■ **PROVIDED TEXT**:

⟨

Alphavirus-Resistant Fish

Tech ID: T-018625

Background: Aquaculture is the most resource-efficient method to produce protein, improve nutrition, and food security and is vital for supporting seafood production. The Food and Agriculture Organization of the United Nations estimates over 50% of all global seafood for human consumption is produced from aquaculture and has been increasing an average of 3.3% per year. Aquaculture safeguarding is necessary to ward off infection that can be deleterious to fish survival and growth. Atlantic salmon, the primary species for marine finfish aquaculture, and Trout, the third species for freshwater aquaculture, are both susceptible to alphavirus infection. Alphavirus infection can result in 70-100% infection, leading to 10 to 50% mortality with 15% of the remainder becoming runts from alphavirus induced Salmon Pancreas Disease or Sleeping Disease Syndrome (Figure 1). Significant fish deaths and diseases need to be reported and quarantine measures taken as alphavirus infection can have widespread and detrimental effects on the industry.

⟩

■ **EXERCISE OBJECTIVE**: Write out the full alphavirus-resistant fish text above, word for word. None of the items are needed here.

(Stored records)
⟨

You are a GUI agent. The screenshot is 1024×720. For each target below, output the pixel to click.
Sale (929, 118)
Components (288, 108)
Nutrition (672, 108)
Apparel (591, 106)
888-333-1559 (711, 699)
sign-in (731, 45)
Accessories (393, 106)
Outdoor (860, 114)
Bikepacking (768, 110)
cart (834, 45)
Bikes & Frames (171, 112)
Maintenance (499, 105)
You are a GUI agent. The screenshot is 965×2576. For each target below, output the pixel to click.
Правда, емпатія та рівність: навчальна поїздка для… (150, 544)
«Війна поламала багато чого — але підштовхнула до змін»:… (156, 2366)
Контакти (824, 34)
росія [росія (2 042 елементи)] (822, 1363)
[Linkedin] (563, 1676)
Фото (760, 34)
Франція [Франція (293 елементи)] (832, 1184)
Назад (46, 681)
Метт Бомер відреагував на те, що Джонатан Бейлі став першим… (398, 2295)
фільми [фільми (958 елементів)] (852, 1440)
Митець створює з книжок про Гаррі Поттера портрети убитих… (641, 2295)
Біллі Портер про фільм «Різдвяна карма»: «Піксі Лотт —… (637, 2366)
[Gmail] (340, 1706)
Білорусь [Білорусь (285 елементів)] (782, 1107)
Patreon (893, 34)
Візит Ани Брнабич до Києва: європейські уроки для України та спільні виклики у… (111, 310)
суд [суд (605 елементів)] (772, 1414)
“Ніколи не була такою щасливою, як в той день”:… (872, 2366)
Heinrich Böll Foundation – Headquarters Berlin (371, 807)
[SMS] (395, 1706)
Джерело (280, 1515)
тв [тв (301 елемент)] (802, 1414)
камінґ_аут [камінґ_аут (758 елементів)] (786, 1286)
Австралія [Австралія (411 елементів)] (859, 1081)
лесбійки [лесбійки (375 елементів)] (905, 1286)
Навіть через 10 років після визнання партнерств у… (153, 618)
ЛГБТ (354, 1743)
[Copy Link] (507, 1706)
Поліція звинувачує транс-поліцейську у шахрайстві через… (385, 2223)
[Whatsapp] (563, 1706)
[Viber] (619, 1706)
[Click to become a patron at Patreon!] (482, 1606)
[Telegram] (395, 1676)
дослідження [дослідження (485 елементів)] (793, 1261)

⟩

■ **SOLUTION**:
Alphavirus-Resistant Fish

Tech ID: T-018625

Background: Aquaculture is the most resource-efficient method to produce protein, improve nutrition, and food security and is vital for supporting seafood production. The Food and Agriculture Organization of the United Nations estimates over 50% of all global seafood for human consumption is produced from aquaculture and has been increasing an average of 3.3% per year. Aquaculture safeguarding is necessary to ward off infection that can be deleterious to fish survival and growth. Atlantic salmon, the primary species for marine finfish aquaculture, and Trout, the third species for freshwater aquaculture, are both susceptible to alphavirus infection. Alphavirus infection can result in 70-100% infection, leading to 10 to 50% mortality with 15% of the remainder becoming runts from alphavirus induced Salmon Pancreas Disease or Sleeping Disease Syndrome (Figure 1). Significant fish deaths and diseases need to be reported and quarantine measures taken as alphavirus infection can have widespread and detrimental effects on the industry.